Global businesses and local taxes

Posted by on June 4, 2020  /  0 Comments

As suppliers of public goods (policy relevant research), we at LIRNEasia know the importance of taxes. If there were no taxes, there would be no Internet. Much of the research being done today on multiple aspects of the response to COVID-19 is funded by taxes, including the flood of scientific articles that we are struggling to keep up with.

The problem is that taxes have traditionally been levied on businesses located within the boundaries of the nation state. Tax is coercive, so in essence tax collection requires the ability of the state to audit tax declarations and to throw people into jail if they lie to the state or if they fail to pay taxes that are due. This generally leads to the pragmatic solution of taxing those who have a legal presence in the country: citizens and authorized residents living in the territory; companies with a registered office within the country. Some oddities exist such as the US practice of taxing global earnings of companies, citizens and legal residents. In the case of citizens and legal residents, they are subject to US tax, even if they live abroad, permanently.

Many of the most profitable companies today are suppliers of digital platforms, broadly defined. A classic example is Airbnb, where the buyer of accommodation services is in country A, the seller is in country B, and they discover each other and transact on platform supplied by Airbnb, registered in the US. The buyer remits the money to Airbnb, which deducts its fee and remits the rest to the seller. It is a common practice to charge sector-specific taxes from suppliers of tourism services in order to fund the public goods that make the destinations attractive and to cover the costs to the localities by the visitors. It’s difficult, but not impossible, to levy these taxes on the sellers of the accommodation services. Government must compel them to register and must have to ability to monitor the funds coming in from Airbnb. Alternatively, government can work with Airbnb, which will collect the taxes and remit in bulk to government like many other companies. But Airbnb is outside Sri Lanka’s jurisdiction.

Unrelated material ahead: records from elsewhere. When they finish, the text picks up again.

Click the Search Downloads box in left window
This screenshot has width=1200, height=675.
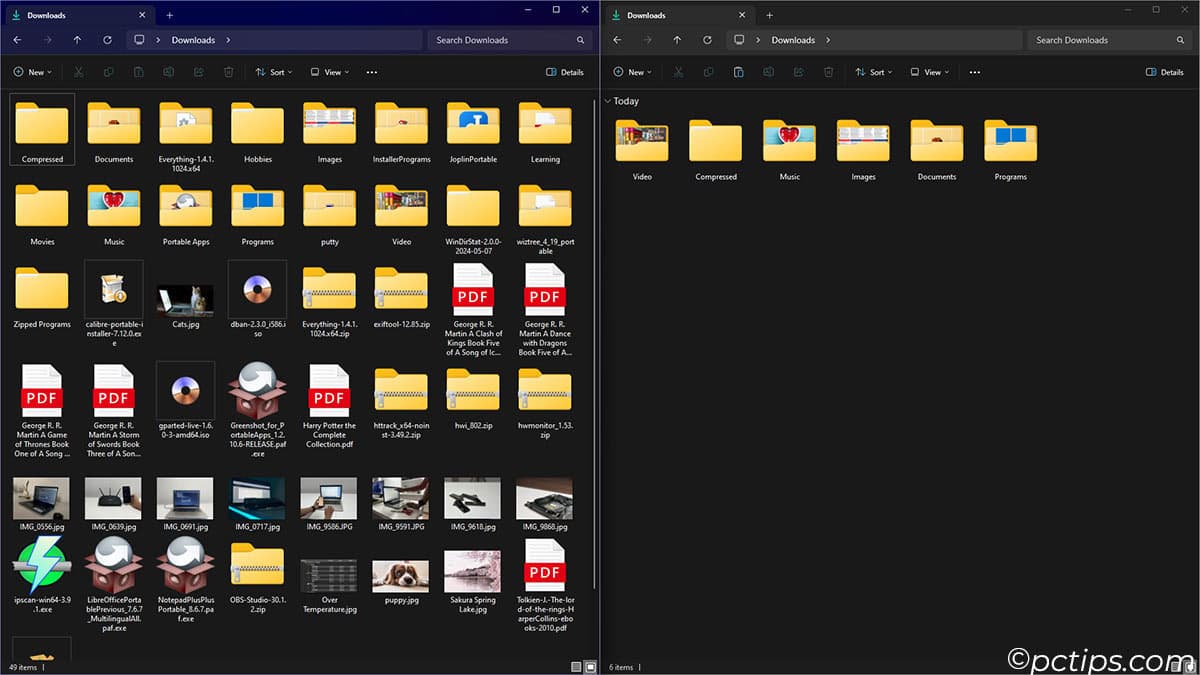[x=510, y=40]
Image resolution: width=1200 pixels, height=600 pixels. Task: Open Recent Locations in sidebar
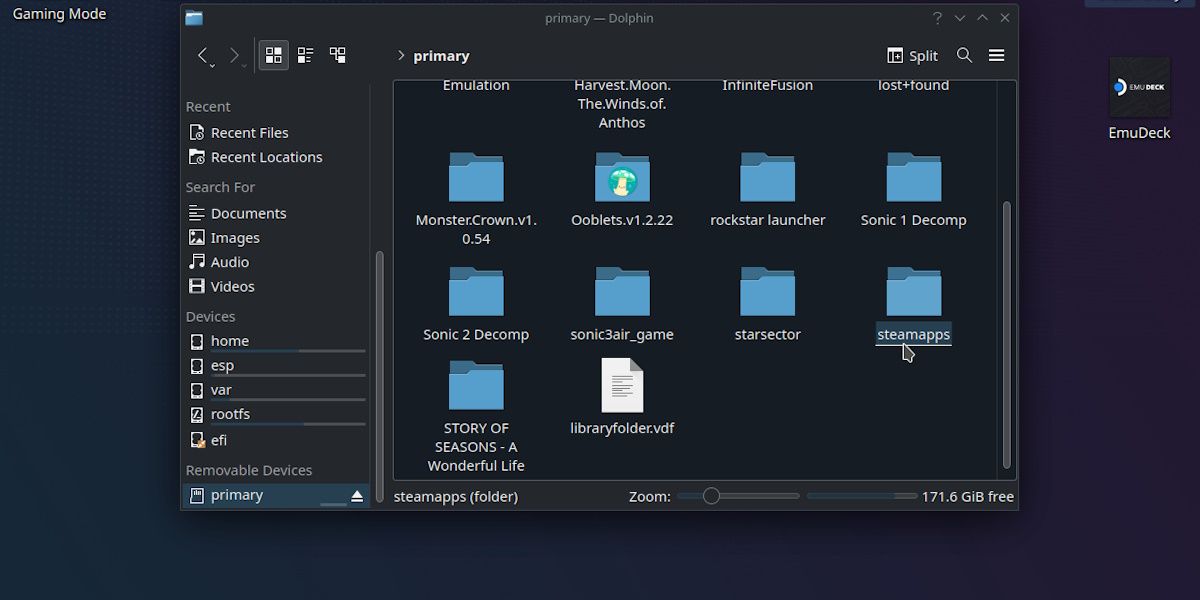point(265,157)
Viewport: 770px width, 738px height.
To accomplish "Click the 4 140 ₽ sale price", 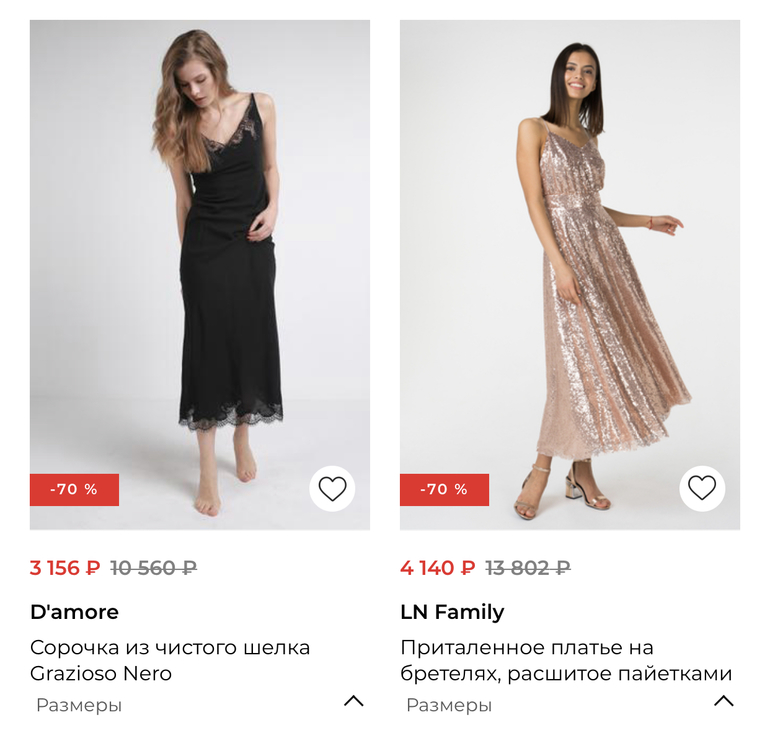I will (437, 568).
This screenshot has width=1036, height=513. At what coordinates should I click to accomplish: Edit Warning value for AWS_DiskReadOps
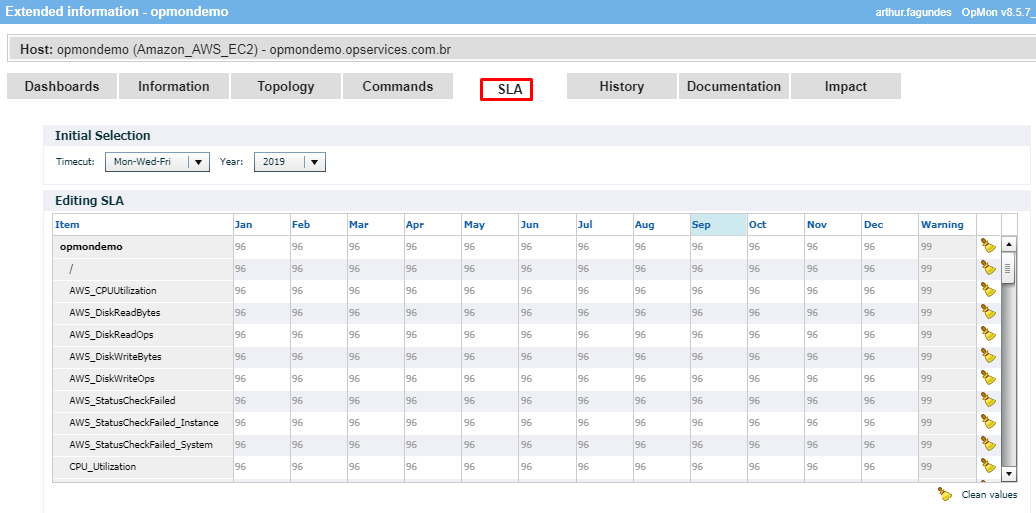point(946,334)
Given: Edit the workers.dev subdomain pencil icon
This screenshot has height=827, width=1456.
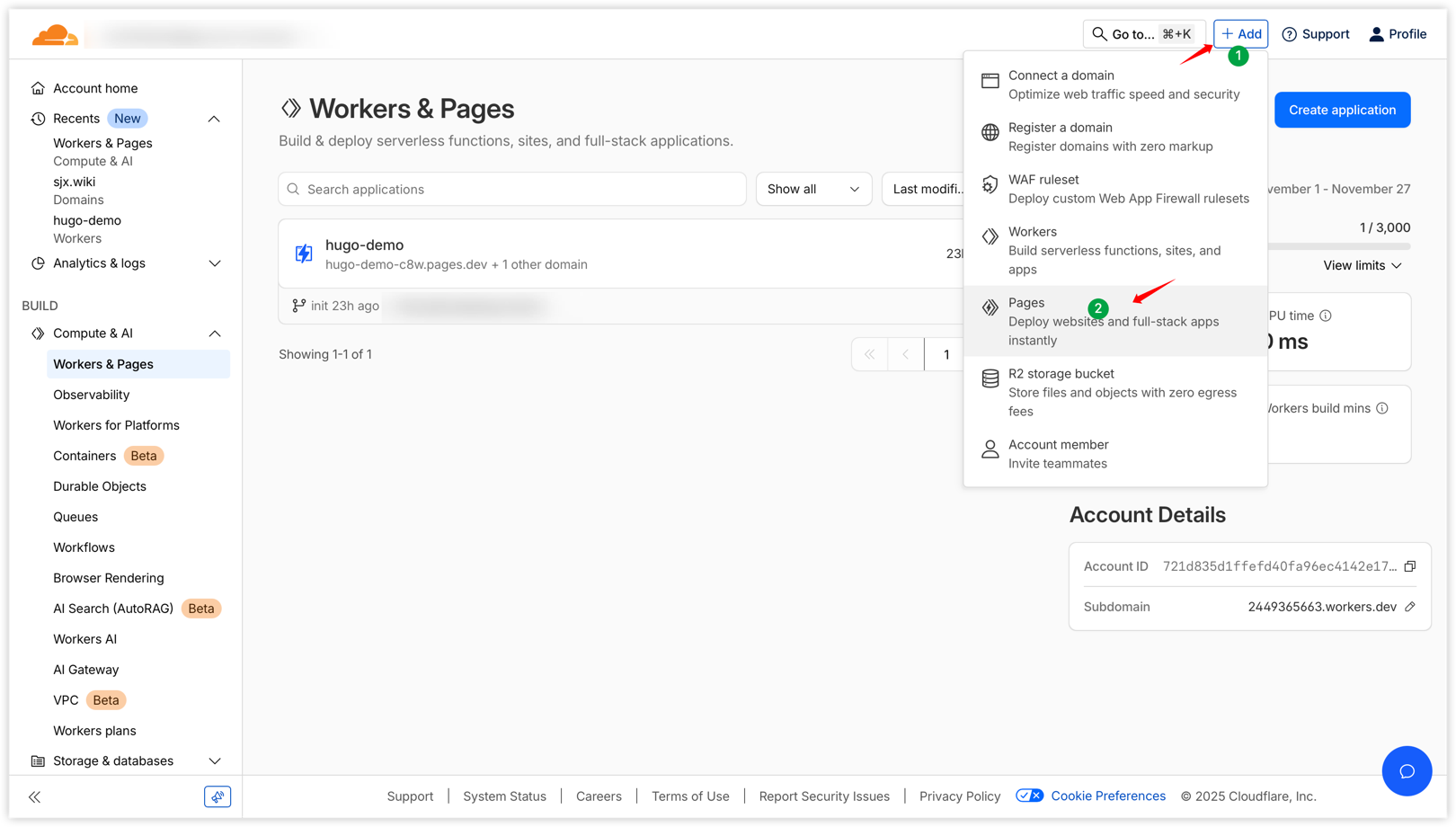Looking at the screenshot, I should 1409,607.
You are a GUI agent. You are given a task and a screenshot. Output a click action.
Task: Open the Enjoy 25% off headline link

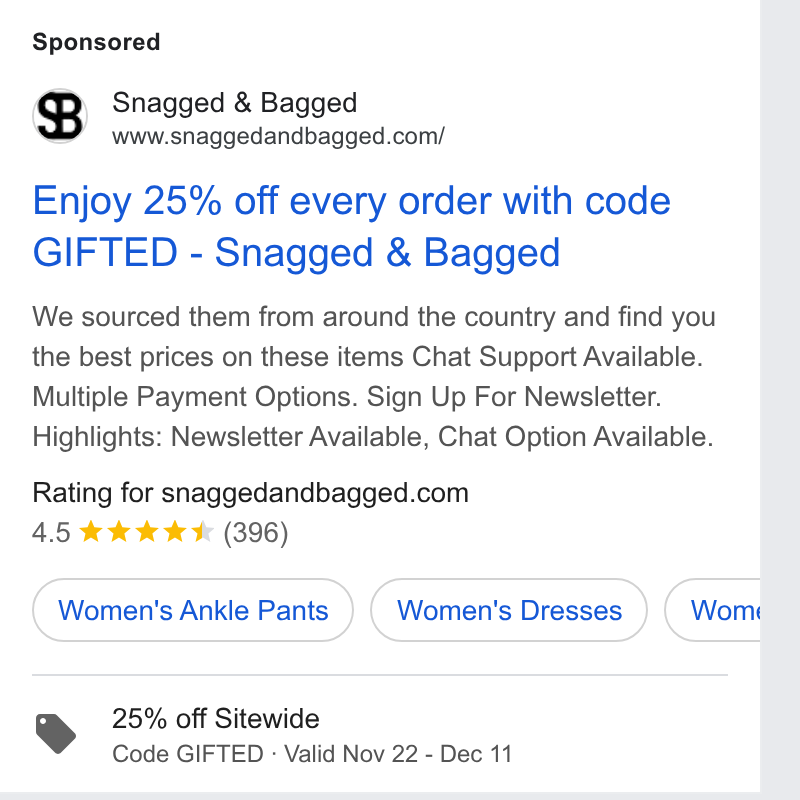[351, 227]
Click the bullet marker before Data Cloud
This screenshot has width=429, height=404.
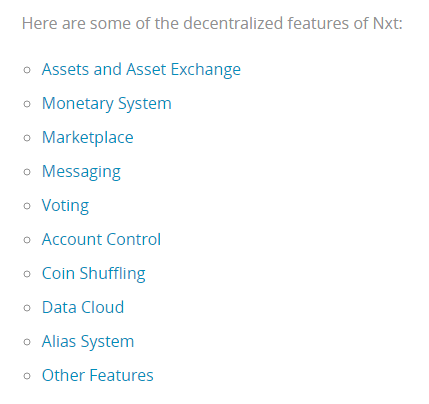click(27, 308)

I tried to get this conversation going while I was in government and put the parties together, but it did not proceed for whatever reason. Now various governments are going for broadbrush solutions. Will they succeed? Will what works for large countries such as India, work for small countries? Or will it be another domain where the big boys get what they want, and the little countries watch from the side? These are the issues discussed in the New York Times this week:

At issue are efforts spreading across Europe and beyond to impose so-called digital services taxes on economic activity generated online. Those taxes deviate from many traditional international tax regimes by affecting revenues earned by a company where they are generated — regardless of whether the company has a physical presence there. For example, India imposed a 2 percent tax in April on online sales of goods and services to people in India by large foreign firms. The European Union has revived its push for a similar tax as a way to help fund response measures to the coronavirus.